Two months after leaving his job, Gaertner accepted an opening with the Sedalia Police Department where he devoted 28 years of his life serving as a law enforcement officer, including five years as commander of the department.
He retired in 2005 and since then has given his time to help other veterans who are in need of help with either physical or emotional needs.
“I want the veterans of this area and this country to know that help is available to them,” Gaertner said. “Many veterans have no idea what is available.
“I think for so many of us, we are reluctant to talk about our experiences, especially those with PTSD (Post-Traumatic Stress Disorder) because of the unfair stigma associated with it,” he added. “I can understand and relate to them because I have struggled with PTSD since my return home.”
Gaertner said he now realizes he suffered with the condition for years, not understanding what it was at the time.
Gartner credits his wife of 43 years, Micki, who he describes as his rock, with helping him seek the treatment and help he needed.
He said he often was unable to sleep because of the multiple nightmares he suffered.
“I would wake up in the middle of the night shaking,” Gardner said. “Micki was always there to listen to me and tell me it would be alright; eventually I listened to her and got the help I needed.
“PTSD isn’t simply something combat veterans face; it is something that anyone who has suffered from a traumatic incident can experience,” he said.
Gaertner said he hopes both veterans and all citizens realize that by seeking help those suffering are not seeking a government handout, rather it is something that is owed to the veterans of America for their service.
“I think a question we should all be asking,” Gardner said, “Is not, ‘Why are there so many who are suffering from this?’ but rather, ‘Why aren’t there more?
“The situation is especially true for older retired veterans who have more time on their hands,” Gardner said. “Because they are no longer working they have more of their own time and that is when their mind tends to wander to places they don’t want to go.”
To help many veterans in their healing process, Gaertner serves as the vice president of the Honor Flight Program in Pettis County.

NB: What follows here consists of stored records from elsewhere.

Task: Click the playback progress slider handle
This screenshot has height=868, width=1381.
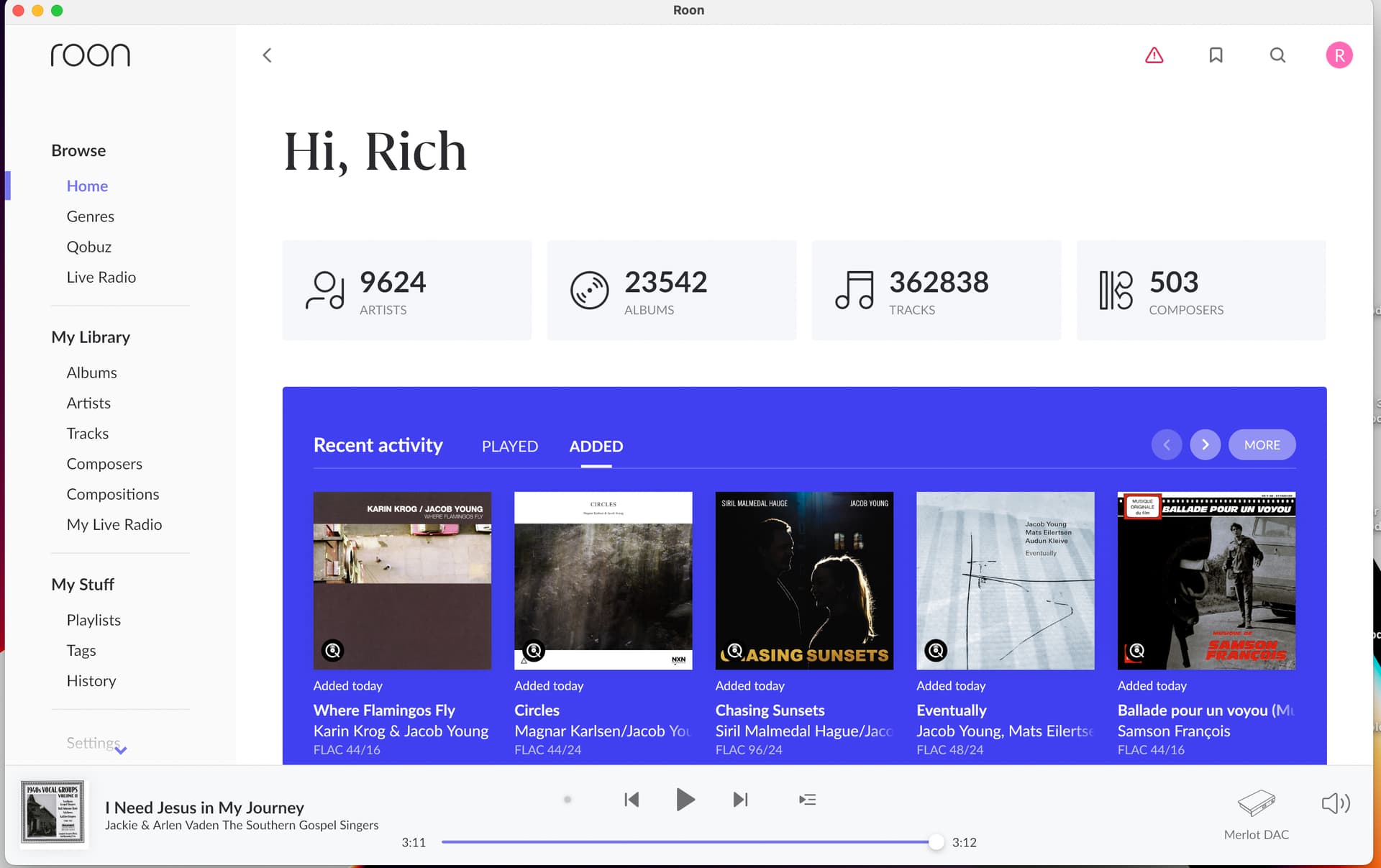Action: [935, 842]
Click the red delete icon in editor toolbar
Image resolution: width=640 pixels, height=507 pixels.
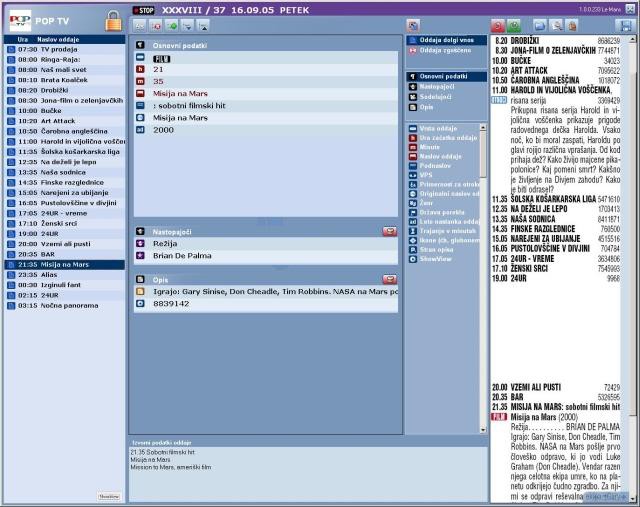[x=157, y=24]
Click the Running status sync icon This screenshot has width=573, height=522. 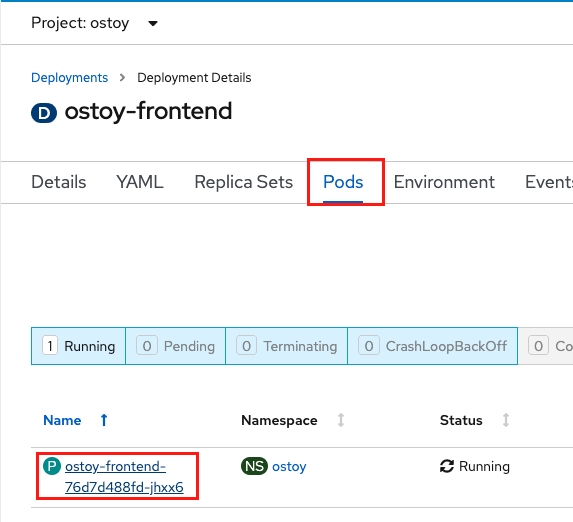(447, 466)
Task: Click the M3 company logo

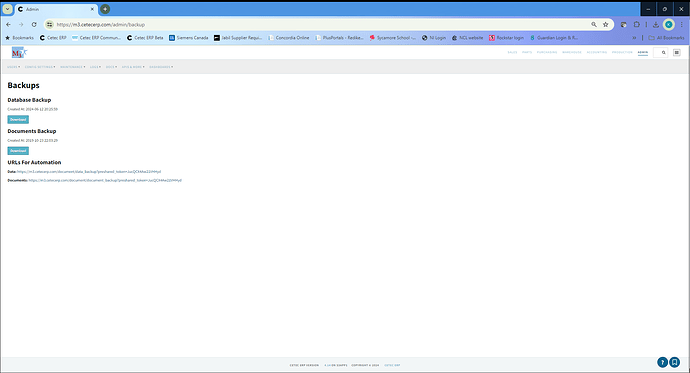Action: click(x=19, y=53)
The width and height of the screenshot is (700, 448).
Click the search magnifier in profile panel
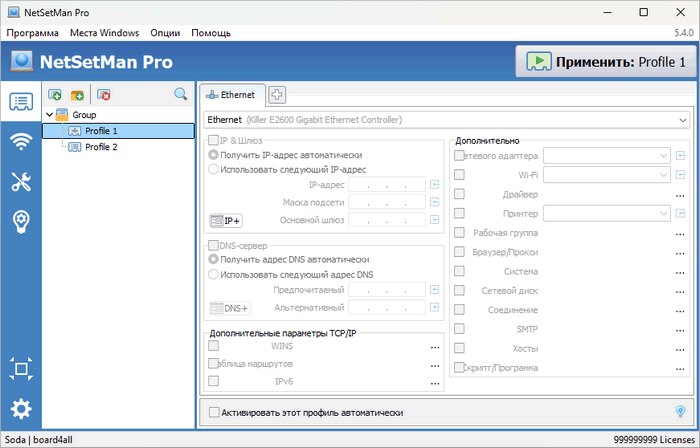tap(181, 94)
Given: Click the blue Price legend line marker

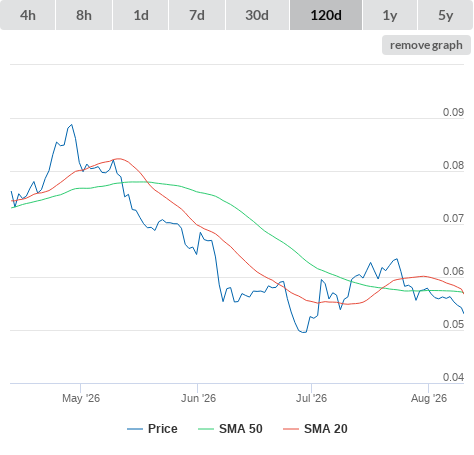Looking at the screenshot, I should click(x=135, y=429).

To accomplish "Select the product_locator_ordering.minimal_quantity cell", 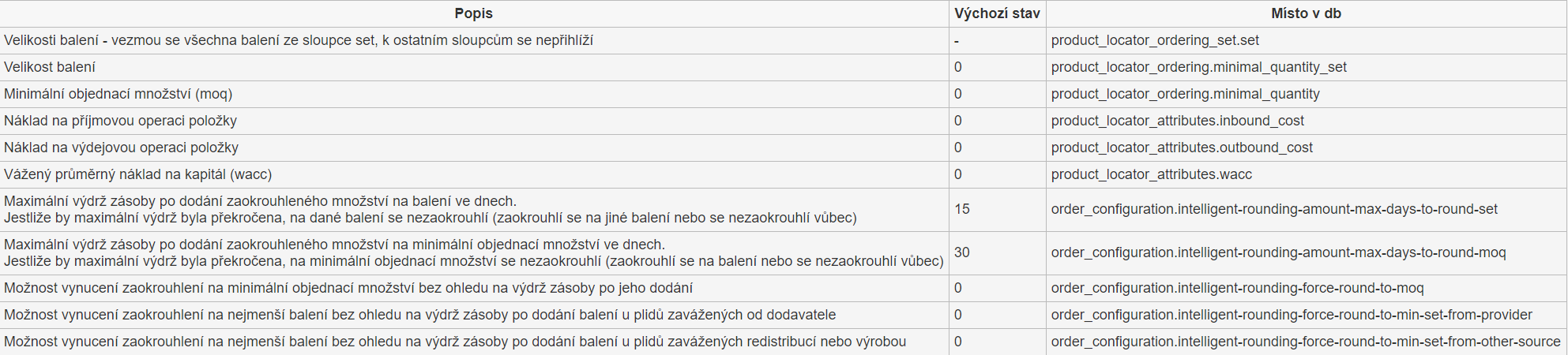I will [1185, 94].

He has been a member of the board since 2008.
“We’ve taken 19 flights so far,” Gaertner said. “They are a labor of love.
“We take 40 vets on each flight from World War II, Korea and Vietnam and 18 escorts who help with any needs (the veterans) may have. People always ask what was the best flight, we always tell them that is the one we just finished.”

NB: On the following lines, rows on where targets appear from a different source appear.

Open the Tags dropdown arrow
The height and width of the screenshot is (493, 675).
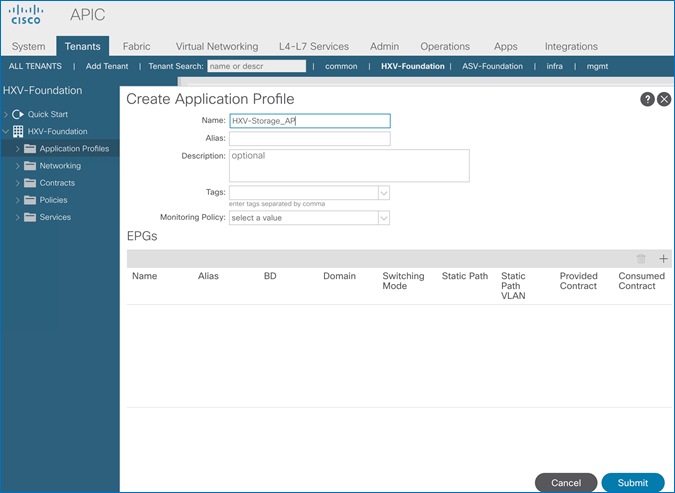click(x=383, y=193)
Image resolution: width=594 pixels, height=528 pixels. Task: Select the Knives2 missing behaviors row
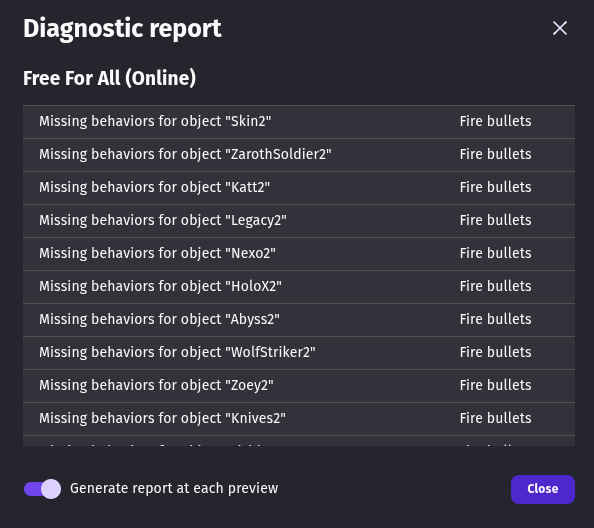pos(299,418)
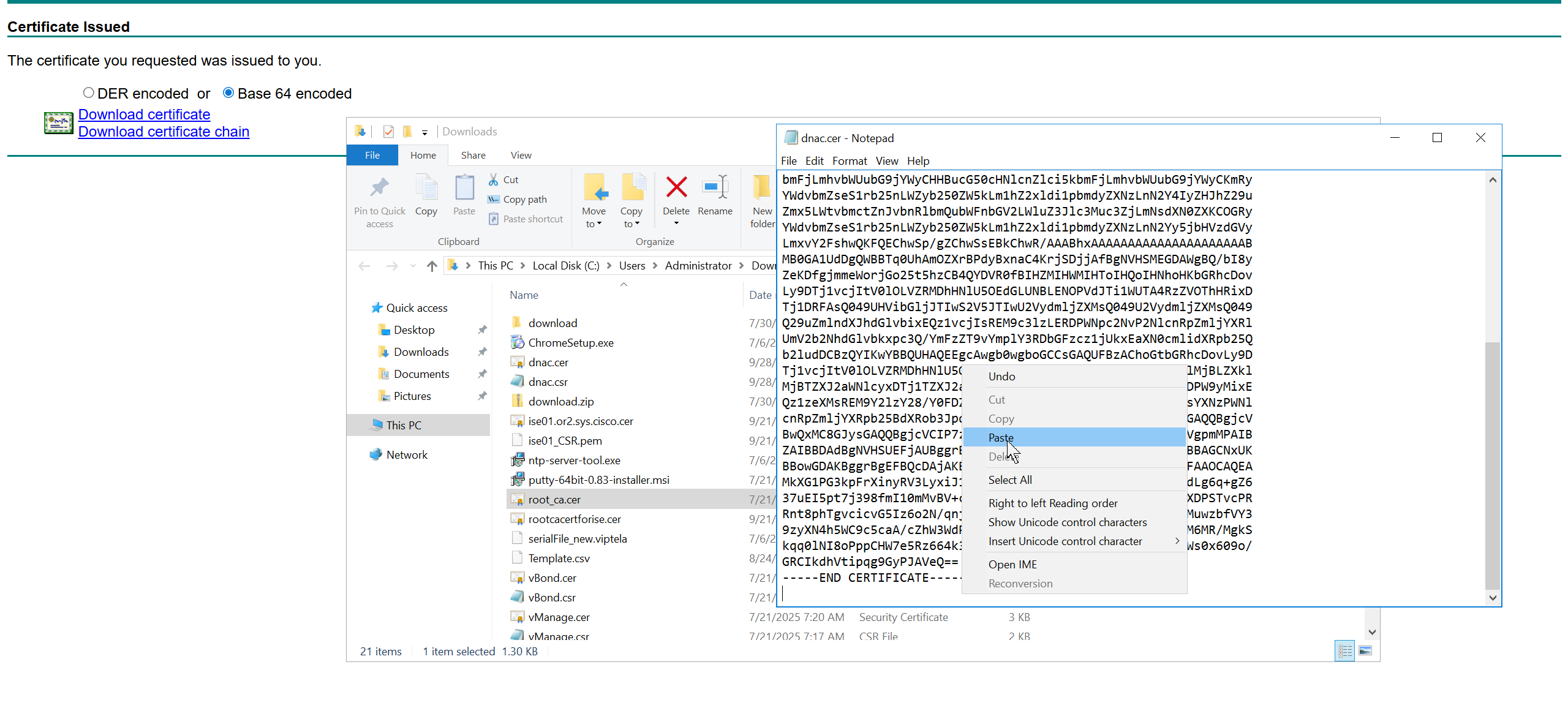Select the DER encoded radio button
Image resolution: width=1568 pixels, height=719 pixels.
pos(89,92)
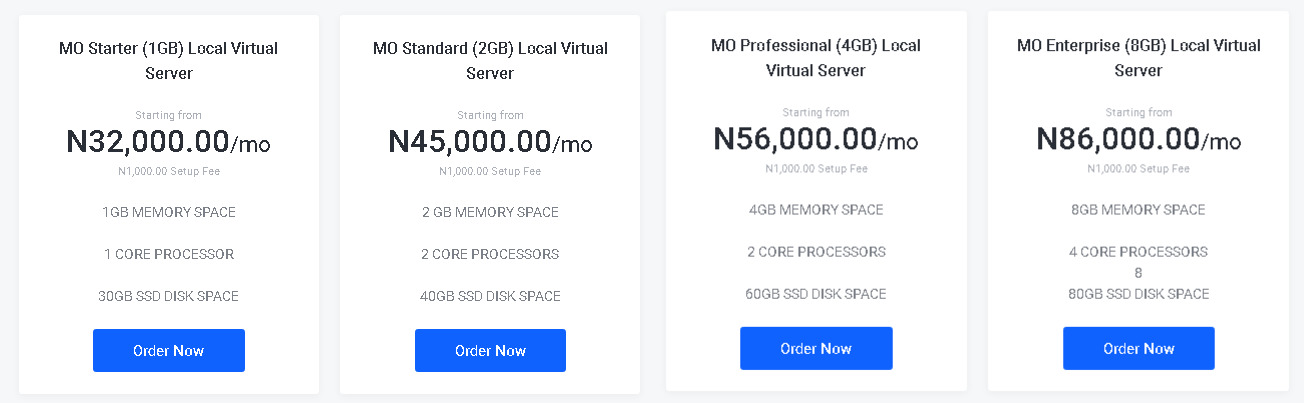Select the MO Enterprise (8GB) Local Virtual Server title
Viewport: 1304px width, 403px height.
click(x=1138, y=58)
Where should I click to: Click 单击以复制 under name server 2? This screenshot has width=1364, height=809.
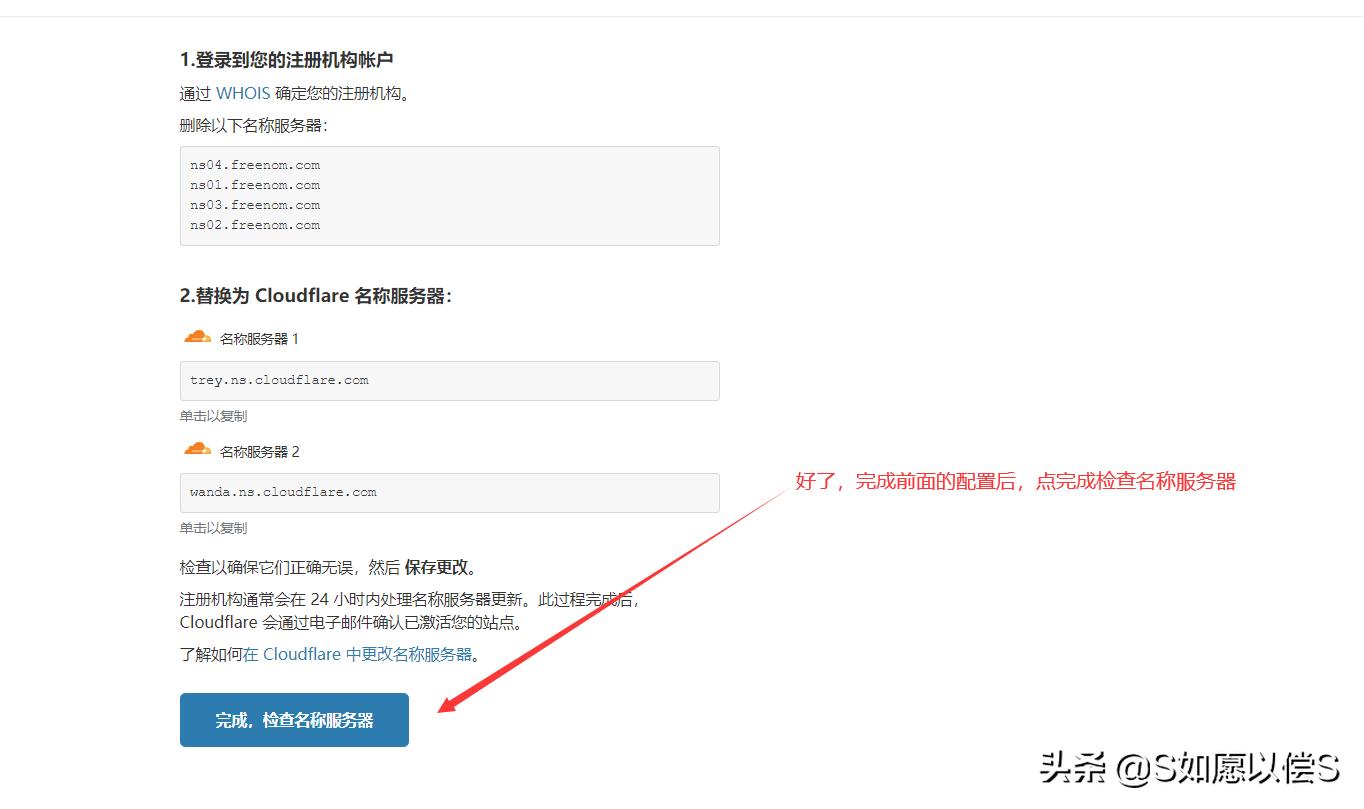pos(212,528)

Gaertner commented there is always a great deal of emotion on the flights, especially when the veterans visit the Vietnam War Memorial and the changing of the guard at the Tomb of the Unknown Soldiers, saying they were both popular and sobering.
Gaertner recommends any veteran who is seeking help to contact the VA Hospital in Columbia.
“The help is not just for combat veterans,” Gaertner said. “There should be no stigma or shame and this is not a government handout.
“The citizens of this country owe this to our veterans for their service.”